When the crowds come flocking Bethany England comes knocking, with the Chelsea and England forward relishing another big occasion on Saturday as England Women face Brazil at the Riverside Stadium in Middlesbrough.
Having launched her club side to an opening weekend victory over Tottenham Hotspur in front of a bumper Stamford Bridge crowd, the 25 year old is eyeing up another stellar occasion, with over 30,000 tickets snapped up for the sold-out match on Teesside, this Saturday lunchtime.
Her strong start to the current Women’s Super League campaign and international recognition are the fruits of hard work and perseverance from the Barnsley-born attacker, often previously being deployed at her un-favoured berth of wingback. Having switched blue for red in a loan-spell on Merseyside for the 2017-18 season, England earned her stripes at Liverpool – where she was the league’s joint-third highest goalscorer – and has since forced her way into Chelsea’s plans with a breakthrough season last term for Emma Hayes’ team.
England cemented her place in the starting lineup at Kingsmeadow in 2018-19 striking no fewer than 22 times for the London club in all competitions, as she ended the campaign as their top goalscorer. Whilst called up for England’s pre-World Cup training camp, she narrowly missed out on Phil Neville’s 23-player squad for the tournament in France where England finished fourth.
Making her Lionesses debut in the most recent international break, England is looking to add to her two caps gained against Belgium and Norway, as she spoke to Thomas Smith, (Football Journalism Student, University of Derby) at The National Football Centre, St. George’s Park, ahead of the international double header against Brazil and Portugal.
BETH on how much she is looking forward to the Brazil game:
“It’s going to be exciting, obviously with a big crowd that I think we’re going to relish it on home soil for a change, because the last two games weren’t great for us when we played away. It is going to be nice playing in front of a home crowd and get the result that everybody is expecting from us.”
On how exciting the prospect of a big crowd is:
“I saw that something like 100,000 tickets had been sold and again I think that just shows how much the women’s game is growing and the knock-on effect that the World Cup has had for English football and especially for the women. I’m excited for it and I think it is going to be a special occasion.”
On how good it is to be part of the England set up and in this environment:
“It is one of them where it is out of my control.
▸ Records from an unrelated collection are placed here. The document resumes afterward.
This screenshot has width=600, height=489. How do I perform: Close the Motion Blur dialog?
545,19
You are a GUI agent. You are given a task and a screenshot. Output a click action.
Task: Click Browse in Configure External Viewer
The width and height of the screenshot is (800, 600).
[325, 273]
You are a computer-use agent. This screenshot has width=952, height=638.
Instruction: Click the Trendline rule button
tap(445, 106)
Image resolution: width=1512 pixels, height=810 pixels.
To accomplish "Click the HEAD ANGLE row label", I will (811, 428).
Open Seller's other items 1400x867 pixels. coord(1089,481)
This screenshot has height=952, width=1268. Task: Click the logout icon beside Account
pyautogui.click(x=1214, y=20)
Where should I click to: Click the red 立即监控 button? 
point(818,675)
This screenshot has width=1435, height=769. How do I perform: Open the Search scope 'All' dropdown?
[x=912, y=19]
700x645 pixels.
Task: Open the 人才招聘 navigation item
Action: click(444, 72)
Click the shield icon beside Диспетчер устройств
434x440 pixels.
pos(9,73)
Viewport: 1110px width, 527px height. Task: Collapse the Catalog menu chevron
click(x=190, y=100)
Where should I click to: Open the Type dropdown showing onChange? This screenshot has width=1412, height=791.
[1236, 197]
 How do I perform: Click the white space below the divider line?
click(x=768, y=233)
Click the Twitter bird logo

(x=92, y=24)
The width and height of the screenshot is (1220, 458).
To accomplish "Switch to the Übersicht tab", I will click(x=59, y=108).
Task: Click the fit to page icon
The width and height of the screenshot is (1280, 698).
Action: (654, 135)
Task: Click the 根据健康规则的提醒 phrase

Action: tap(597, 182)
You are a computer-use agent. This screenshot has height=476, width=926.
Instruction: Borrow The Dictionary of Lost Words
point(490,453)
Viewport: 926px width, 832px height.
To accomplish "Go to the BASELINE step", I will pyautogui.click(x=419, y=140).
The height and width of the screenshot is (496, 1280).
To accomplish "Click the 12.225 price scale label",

I can only play as good as I can and it is Phil’s job to pick the squad. I think timing, I’m a big believer that everything happens as it’s supposed to. To me the timing’s right, I feel like I’m fit, feel like I’m playing well, so I’m excited to be here again and get a second call up. The girls are great and they have let me integrate into the team, so it’s nice to finally be a part of the squad.”
On whether she feels she’s playing the best football of her career so far:
“It’s early this season, but definitely last season I think that was the highlight. I’ve started it [the season] quite well, I was pretty chuffed with my goal at Stamford Bridge. Hopefully many more of them this season and hopefully manage to get one of them for England as well.”
On the celebration for her cracking goal in the game at Stamford Bridge:
“Do you know what, I’ve never done a knee-slide in my life. I think the occasion just got the better of me and it was just unbelievable to play in front of that crowd.
“To be fair, I think it was because I was running towards my family. That’s where my family was sat, they have been through a long journey with me so I felt like that goal was for them.”
On who she told first, about her call up?
“It was my mum – but when I actually found out I was with my teammate so I told her not to say anything – but I rang my mum straight away and that was it all the family knew. I was like don’t post anything until it goes out. You know what parents are like they get dead eager. But yes straight away, my mum is always the go to with that one.”
What she said:
“She’s proud, obviously she’s been on this journey with me ever since I was a kid, coming to every football game. She tries her best to get up and down the country even though she’s crap on motorways. It takes her hours to get to London for Chelsea games. She’s my best friend and she’s my number one fan so she knows everything.”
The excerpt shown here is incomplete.